→ **WORK INSTRUCTION**
Copy nothing but the lines below running from the line containing "お問い合わせ (478, 74)" through the line containing "Evlilik & İlişki (1662, 995)", both end lines included.

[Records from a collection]
%%
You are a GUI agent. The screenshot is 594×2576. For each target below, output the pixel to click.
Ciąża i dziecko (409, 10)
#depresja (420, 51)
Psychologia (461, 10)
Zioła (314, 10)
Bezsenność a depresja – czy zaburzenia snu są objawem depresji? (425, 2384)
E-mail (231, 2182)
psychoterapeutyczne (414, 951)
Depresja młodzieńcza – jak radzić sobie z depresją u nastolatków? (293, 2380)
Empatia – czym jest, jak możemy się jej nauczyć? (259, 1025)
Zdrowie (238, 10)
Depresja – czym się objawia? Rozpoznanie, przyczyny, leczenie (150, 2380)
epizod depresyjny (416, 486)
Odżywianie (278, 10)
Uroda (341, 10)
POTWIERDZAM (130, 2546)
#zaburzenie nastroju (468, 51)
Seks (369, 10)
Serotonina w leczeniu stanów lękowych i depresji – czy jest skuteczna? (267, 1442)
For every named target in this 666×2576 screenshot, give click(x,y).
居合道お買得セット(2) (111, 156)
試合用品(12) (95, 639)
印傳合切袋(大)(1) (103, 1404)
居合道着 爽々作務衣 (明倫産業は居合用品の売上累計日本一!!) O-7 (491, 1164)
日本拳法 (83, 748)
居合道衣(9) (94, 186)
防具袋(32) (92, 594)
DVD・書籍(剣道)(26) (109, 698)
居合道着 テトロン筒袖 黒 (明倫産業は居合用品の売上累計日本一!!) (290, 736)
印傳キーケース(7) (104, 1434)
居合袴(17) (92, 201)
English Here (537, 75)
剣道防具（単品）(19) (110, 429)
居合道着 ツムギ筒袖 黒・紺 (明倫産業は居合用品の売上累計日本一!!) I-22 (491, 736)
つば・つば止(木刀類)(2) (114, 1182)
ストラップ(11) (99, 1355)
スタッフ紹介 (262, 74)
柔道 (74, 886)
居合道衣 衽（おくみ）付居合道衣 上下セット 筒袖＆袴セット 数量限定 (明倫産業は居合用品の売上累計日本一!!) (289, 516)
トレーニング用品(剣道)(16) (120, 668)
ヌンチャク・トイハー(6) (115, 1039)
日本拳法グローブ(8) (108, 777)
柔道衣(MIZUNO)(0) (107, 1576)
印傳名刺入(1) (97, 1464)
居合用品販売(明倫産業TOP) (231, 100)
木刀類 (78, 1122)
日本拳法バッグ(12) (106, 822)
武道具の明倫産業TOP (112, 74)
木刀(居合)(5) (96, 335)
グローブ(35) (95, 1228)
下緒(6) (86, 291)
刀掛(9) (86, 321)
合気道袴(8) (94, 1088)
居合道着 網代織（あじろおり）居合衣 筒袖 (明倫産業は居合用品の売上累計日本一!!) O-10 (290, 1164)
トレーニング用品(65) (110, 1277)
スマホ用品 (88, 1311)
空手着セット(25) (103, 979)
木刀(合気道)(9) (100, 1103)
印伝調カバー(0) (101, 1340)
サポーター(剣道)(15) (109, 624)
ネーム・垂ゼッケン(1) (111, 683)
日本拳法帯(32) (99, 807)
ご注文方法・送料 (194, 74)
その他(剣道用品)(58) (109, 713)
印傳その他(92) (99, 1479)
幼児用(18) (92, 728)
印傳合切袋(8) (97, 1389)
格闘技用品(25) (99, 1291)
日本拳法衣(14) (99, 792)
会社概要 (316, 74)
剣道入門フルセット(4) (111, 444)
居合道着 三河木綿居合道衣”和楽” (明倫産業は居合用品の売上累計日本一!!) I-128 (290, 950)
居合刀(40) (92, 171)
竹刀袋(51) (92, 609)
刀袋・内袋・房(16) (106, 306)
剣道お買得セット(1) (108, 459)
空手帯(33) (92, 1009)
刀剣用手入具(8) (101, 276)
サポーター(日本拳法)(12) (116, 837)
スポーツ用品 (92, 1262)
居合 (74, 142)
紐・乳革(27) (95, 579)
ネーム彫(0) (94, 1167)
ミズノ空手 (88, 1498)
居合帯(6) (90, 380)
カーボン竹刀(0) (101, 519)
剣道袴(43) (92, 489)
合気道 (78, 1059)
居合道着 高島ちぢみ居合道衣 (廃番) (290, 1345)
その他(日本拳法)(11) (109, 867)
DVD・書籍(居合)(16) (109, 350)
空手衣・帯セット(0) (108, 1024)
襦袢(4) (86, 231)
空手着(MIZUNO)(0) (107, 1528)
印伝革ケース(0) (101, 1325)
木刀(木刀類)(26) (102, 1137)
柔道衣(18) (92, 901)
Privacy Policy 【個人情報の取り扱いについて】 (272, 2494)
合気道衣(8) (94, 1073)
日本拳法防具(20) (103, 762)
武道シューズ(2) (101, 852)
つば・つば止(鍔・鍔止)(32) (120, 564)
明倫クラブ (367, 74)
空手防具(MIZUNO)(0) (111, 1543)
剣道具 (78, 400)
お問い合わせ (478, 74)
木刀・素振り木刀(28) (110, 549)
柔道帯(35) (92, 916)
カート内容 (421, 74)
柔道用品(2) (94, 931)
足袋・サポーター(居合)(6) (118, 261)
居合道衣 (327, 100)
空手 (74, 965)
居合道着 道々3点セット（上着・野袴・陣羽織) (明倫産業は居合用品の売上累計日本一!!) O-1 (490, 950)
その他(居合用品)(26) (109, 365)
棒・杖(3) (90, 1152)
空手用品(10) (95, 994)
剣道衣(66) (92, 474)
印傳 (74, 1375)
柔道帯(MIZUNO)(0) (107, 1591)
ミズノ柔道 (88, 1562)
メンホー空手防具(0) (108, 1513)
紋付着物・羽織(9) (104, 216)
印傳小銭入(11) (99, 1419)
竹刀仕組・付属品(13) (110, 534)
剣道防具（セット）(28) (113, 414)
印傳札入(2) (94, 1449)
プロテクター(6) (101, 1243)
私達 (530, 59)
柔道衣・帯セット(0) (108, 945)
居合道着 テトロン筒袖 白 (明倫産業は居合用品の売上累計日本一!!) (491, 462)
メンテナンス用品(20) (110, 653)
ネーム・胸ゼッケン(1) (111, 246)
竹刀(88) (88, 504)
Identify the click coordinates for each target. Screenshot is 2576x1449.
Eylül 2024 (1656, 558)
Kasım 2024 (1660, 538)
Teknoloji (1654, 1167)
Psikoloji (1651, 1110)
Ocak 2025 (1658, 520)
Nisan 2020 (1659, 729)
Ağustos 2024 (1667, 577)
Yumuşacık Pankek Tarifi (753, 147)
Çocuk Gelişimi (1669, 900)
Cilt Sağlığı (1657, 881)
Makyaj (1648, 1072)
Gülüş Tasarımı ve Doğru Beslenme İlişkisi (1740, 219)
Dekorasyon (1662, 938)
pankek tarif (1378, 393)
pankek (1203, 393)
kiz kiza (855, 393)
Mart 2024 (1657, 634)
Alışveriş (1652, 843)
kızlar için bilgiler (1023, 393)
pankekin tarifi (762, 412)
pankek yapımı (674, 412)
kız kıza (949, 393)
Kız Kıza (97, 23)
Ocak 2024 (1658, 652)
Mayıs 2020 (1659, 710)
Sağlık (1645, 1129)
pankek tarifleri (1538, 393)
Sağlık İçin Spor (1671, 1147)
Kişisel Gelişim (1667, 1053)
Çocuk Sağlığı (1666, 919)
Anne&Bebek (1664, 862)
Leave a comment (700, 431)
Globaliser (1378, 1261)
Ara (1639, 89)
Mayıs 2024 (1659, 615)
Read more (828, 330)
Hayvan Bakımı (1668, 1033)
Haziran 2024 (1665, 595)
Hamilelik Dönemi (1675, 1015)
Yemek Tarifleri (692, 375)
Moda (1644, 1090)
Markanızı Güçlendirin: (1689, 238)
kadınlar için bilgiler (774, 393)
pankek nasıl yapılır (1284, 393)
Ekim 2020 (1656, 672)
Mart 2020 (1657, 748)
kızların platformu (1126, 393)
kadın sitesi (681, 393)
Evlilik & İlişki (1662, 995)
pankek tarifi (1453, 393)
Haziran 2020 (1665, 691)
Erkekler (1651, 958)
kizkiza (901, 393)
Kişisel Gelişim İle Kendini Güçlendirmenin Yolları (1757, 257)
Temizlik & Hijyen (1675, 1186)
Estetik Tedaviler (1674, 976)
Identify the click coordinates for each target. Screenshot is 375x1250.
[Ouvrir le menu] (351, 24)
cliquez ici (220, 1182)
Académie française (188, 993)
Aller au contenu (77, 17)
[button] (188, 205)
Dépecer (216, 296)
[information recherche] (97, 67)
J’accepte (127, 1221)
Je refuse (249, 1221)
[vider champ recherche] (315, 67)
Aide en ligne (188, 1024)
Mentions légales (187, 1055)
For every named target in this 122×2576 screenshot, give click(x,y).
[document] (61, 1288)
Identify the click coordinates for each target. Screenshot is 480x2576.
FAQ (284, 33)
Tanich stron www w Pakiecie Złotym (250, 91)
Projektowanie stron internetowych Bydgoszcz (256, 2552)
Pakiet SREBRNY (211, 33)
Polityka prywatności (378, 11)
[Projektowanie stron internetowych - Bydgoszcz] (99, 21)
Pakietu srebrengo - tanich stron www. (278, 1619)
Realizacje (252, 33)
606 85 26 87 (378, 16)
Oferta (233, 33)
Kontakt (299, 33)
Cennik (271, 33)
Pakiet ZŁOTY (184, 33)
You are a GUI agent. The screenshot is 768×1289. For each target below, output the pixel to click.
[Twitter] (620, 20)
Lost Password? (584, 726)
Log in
%%
→ **ANSWER SECTION**
お問い合わせ (478, 74)
木刀・素振り木刀(28) (110, 549)
柔道帯(35) (92, 916)
カート内容 (421, 74)
柔道用品(2) (94, 931)
足袋・サポーター(居合)(6) (118, 261)
居合道衣 (327, 100)
空手 (74, 965)
居合道着 道々3点セット（上着・野袴・陣羽織) (明倫産業は居合用品の売上累計日本一!!) O-1 (490, 950)
その他(居合用品)(26) (109, 365)
棒・杖(3) (90, 1152)
空手用品(10) (95, 994)
剣道衣(66) (92, 474)
印傳 (74, 1375)
柔道帯(MIZUNO)(0) (107, 1591)
ミズノ柔道 (88, 1562)
メンホー空手防具(0) (108, 1513)
紋付着物・羽織(9) (104, 216)
印傳小銭入(11) (99, 1419)
竹刀仕組・付属品(13) (110, 534)
剣道防具（セット）(28) (113, 414)
印傳札入(2) (94, 1449)
プロテクター(6) (101, 1243)
私達 (530, 59)
柔道衣・帯セット(0) (108, 945)
居合道着 テトロン筒袖 白 (明倫産業は居合用品の売上累計日本一!!) (491, 462)
メンテナンス用品(20) (110, 653)
ネーム・胸ゼッケン(1) (111, 246)
竹刀(88) (88, 504)
Identify the click coordinates for each target. Screenshot is 2576x1449.
Eylül 2024 (1656, 558)
Kasım 2024 (1660, 538)
Teknoloji (1654, 1167)
Psikoloji (1651, 1110)
Ocak 2025 (1658, 520)
Nisan 2020 (1659, 729)
Ağustos 2024 (1667, 577)
Yumuşacık Pankek Tarifi (753, 147)
Çocuk Gelişimi (1669, 900)
Cilt Sağlığı (1657, 881)
Makyaj (1648, 1072)
Gülüş Tasarımı ve Doğru Beslenme İlişkisi (1740, 219)
Dekorasyon (1662, 938)
pankek tarif (1378, 393)
pankek (1203, 393)
kiz kiza (855, 393)
Mart 2024 (1657, 634)
Alışveriş (1652, 843)
kızlar için bilgiler (1023, 393)
pankekin tarifi (762, 412)
pankek yapımı (674, 412)
kız kıza (949, 393)
Kız Kıza (97, 23)
Ocak 2024 (1658, 652)
Mayıs 2020 (1659, 710)
Sağlık (1645, 1129)
pankek tarifleri (1538, 393)
Sağlık İçin Spor (1671, 1147)
Kişisel Gelişim (1667, 1053)
Çocuk Sağlığı (1666, 919)
Anne&Bebek (1664, 862)
Leave a comment (700, 431)
Globaliser (1378, 1261)
Ara (1639, 89)
Mayıs 2024 (1659, 615)
Read more (828, 330)
Hayvan Bakımı (1668, 1033)
Haziran 2024 (1665, 595)
Hamilelik Dönemi (1675, 1015)
Yemek Tarifleri (692, 375)
Moda (1644, 1090)
Markanızı Güçlendirin: (1689, 238)
kadınlar için bilgiler (774, 393)
pankek nasıl yapılır (1284, 393)
Ekim 2020 (1656, 672)
Mart 2020 (1657, 748)
kızların platformu (1126, 393)
kadın sitesi (681, 393)
Evlilik & İlişki (1662, 995)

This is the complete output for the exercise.